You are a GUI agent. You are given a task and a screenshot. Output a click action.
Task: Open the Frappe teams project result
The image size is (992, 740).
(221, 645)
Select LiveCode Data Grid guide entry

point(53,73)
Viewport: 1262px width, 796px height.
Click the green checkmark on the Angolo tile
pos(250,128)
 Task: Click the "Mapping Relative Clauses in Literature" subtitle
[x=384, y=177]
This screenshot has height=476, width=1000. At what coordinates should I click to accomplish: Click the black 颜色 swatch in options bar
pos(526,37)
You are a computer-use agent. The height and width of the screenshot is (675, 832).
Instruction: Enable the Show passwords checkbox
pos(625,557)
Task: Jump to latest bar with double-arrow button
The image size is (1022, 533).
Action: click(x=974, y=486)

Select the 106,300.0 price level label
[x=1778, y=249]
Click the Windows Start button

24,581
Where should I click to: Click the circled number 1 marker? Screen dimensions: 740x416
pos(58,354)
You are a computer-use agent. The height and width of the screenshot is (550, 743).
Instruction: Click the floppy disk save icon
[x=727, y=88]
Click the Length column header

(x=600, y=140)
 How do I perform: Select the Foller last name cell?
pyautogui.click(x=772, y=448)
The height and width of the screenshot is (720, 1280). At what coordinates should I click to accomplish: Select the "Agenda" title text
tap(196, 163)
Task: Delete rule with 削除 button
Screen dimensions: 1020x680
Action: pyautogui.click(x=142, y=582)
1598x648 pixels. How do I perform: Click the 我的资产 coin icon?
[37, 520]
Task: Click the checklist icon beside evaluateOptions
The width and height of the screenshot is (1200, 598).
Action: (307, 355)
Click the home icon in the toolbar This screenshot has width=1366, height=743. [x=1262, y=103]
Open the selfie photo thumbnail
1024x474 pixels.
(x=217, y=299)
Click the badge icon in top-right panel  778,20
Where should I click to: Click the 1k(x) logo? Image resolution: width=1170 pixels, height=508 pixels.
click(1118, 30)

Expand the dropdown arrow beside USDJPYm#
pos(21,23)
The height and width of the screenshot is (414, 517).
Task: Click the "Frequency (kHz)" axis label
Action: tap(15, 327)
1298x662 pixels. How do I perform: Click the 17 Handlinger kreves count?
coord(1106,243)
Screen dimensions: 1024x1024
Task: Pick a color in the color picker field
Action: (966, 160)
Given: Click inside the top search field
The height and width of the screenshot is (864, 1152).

===

**Directions:**
Your answer should hold the line with "Expand the dropdown arrow beside USDJPYm#" and each line after it to the end of the data, retyped exactly. Include no other lines.

**Exercise solution:**
Expand the dropdown arrow beside USDJPYm#
pos(21,23)
The height and width of the screenshot is (414, 517).
Task: Click the "Frequency (kHz)" axis label
Action: tap(15, 327)
1298x662 pixels. How do I perform: Click the 17 Handlinger kreves count?
coord(1106,243)
Screen dimensions: 1024x1024
Task: Pick a color in the color picker field
Action: (966, 160)
Given: Click inside the top search field
The height and width of the screenshot is (864, 1152).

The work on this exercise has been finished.